Vencido pelo câncer ontem, aos 63 anos, dois anos após a descoberta de um tumor na cabeça, o médico Antônio Carlos Figueira virou, ainda garoto, um arraesista fervoroso, graças a influência do pai Fernando Figueira, fundador do Imip – o Instituto de Medicina que ganhou o seu nome. O velho Figueira tinha uma relação histórica e amizade sincera, como diz a canção de Renato Teixeira, com o ex-governador Miguel Arraes.
Ainda estudante de Medicina, Antônio Figueira viu Arraes voltar ao Governo de Pernambuco na histórica eleição de 1986, na qual o mito entrou pela porta que saiu do Palácio das Princesas, deposto pelo regime de exceção. Com o tempo, de tantas idas e vindas pelo Interior, acompanhando o então governador, se transformou numa espécie de assessor informal.
Leia maisMais tarde, veio a aproximação com Eduardo Campos, neto de Arraes, de quem aceitou convite para entrar na vida pública definitivamente. Deu sua contribuição na área de atuação, ocupando a Secretaria de Saúde em substituição ao ex-secretário João Lyra Neto, que implantou as Upas e Upaes. Eduardo cumpriu a promessa de abrir três novos hospitais, que passaram a ser geridos pelo Imip, numa parceria bem-sucedida.
Ao final da sua segunda gestão, Eduardo, já com o projeto de disputar a Presidência da República, queria um nome bem próximo a ele como candidato a governador. Chegou a cogitar a alternativa Figueira, mas este resistiu, como resistiu mais na frente quando lembrado também para ser candidato a senador e deputado federal.
Figueira gostou do poder, aliás, foi extremamente poderoso nas gestões do PSB, especialmente no primeiro ano de Paulo Câmara, quando assumiu a Secretaria da Casa Civil, mas nunca deixou ser picado pela Mosca Azul. Paulo Câmara governou a quatro mãos, pois Figueira exerceu em seu governo uma grande influência, tanto que era considerado uma espécie de primeiro-ministro. Prefeitos o saudavam assim, quando queriam ser agradáveis ao vice-rei.
O tempo, entretanto, se encarregou de fazer mudanças radicais na vida de Figueira. No segundo mandato de Paulo Câmara, por exemplo, se afastou da gestão para cuidar da implantação e consolidação da Faculdade de Medicina do Imip, seu xodó. Alguns desavisados interpretaram sua saída do governo como consequência de um estremecimento da sua relação com Paulo Câmara. Os mais próximos, entretanto, dizem que não houve absolutamente nenhum ruído.
O fato é que Figueira, considerado um excelente quadro técnico, profundo conhecedor da sua área, não revelava aptidão pela vida partidária. Alguns atribuem isso ao seu temperamento. Era duro no trato, embora cordial e sedutor como Eduardo. Tenho a impressão de que Figueira, com quem convivi de perto, incutiu a filosofia de que somente quem, frente a todas as dificuldades, pode dizer apesar de tudo, tem a vocação para a política.
A vocação dele era a de salvar vidas, como médico, igual ao pai, sua luz em vida, espelho eterno. Os bons filhos são o reflexo do que importaram do pai, porque um homem que faz coisas grandes é admirado. Como bom filho, Figueira tinha a exata noção do verdadeiro legado do pai, que assim ensinou: quando teus pais já não puderem mais te servir, seja um bom filho e retribua em dobro o que eles fizeram por ti.
Além de fazer do Imip uma chama acesa, Figueira foi um visionário que escapou da sedução da política. Teve a grande sacada de ir no embalo, driblando e contornando a vida da melhor forma possível. Morreu com a certeza de que não teríamos rosas lindas e perfumadas, se as roseiras não tivessem espinhos, vencidos por ele em sua brilhante trajetória como médico.
===============
__INSTRUÇÕES DA TAREFA__. Transcreva, sem alterações, o trecho do texto sobre o médico Antônio Figueira que começa em "Além de fazer" e termina em "trajetória como médico.". Use somente as informações do texto acima.
===============
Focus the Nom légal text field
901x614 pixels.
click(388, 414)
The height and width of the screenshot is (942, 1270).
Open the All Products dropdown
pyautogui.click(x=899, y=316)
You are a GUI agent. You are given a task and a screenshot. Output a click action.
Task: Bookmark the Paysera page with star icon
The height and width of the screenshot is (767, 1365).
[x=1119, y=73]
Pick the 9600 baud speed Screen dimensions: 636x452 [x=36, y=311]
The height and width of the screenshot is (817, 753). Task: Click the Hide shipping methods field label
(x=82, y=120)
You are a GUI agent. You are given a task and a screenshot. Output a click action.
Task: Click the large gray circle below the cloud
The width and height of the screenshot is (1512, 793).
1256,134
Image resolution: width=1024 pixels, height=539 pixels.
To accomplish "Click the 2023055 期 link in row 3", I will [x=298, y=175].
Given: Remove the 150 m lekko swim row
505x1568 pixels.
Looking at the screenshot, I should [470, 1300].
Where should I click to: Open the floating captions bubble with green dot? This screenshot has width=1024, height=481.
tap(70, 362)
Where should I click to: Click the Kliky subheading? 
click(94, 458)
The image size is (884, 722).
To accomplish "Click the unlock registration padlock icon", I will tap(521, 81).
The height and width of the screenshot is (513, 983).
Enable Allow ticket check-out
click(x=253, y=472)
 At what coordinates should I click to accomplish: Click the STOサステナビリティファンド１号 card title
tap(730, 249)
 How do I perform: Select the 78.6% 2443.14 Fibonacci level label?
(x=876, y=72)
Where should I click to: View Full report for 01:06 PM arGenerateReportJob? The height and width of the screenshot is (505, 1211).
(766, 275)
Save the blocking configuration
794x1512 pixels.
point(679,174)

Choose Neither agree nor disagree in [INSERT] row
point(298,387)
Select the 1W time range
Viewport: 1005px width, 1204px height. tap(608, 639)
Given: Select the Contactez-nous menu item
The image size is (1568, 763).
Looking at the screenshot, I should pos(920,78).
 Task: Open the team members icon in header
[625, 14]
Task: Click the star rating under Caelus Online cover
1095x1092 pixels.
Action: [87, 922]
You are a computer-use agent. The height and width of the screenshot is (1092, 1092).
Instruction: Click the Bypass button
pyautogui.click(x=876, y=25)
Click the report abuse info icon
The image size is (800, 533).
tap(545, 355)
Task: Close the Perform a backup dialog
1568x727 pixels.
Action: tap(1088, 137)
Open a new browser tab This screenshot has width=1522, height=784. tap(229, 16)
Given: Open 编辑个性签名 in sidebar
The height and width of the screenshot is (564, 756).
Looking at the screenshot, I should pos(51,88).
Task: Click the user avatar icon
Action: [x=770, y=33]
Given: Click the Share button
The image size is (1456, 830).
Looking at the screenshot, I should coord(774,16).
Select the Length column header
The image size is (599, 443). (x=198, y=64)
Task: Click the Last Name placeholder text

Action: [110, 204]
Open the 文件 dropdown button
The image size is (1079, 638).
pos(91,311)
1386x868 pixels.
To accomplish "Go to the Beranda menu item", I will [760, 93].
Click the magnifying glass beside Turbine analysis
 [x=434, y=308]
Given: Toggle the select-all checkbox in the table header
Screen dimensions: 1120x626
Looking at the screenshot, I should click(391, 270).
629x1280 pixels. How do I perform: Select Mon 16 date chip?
===============
__SUA RESPOSTA__.
Além de fazer do Imip uma chama acesa, Figueira foi um visionário que escapou da sedução da política. Teve a grande sacada de ir no embalo, driblando e contornando a vida da melhor forma possível. Morreu com a certeza de que não teríamos rosas lindas e perfumadas, se as roseiras não tivessem espinhos, vencidos por ele em sua brilhante trajetória como médico.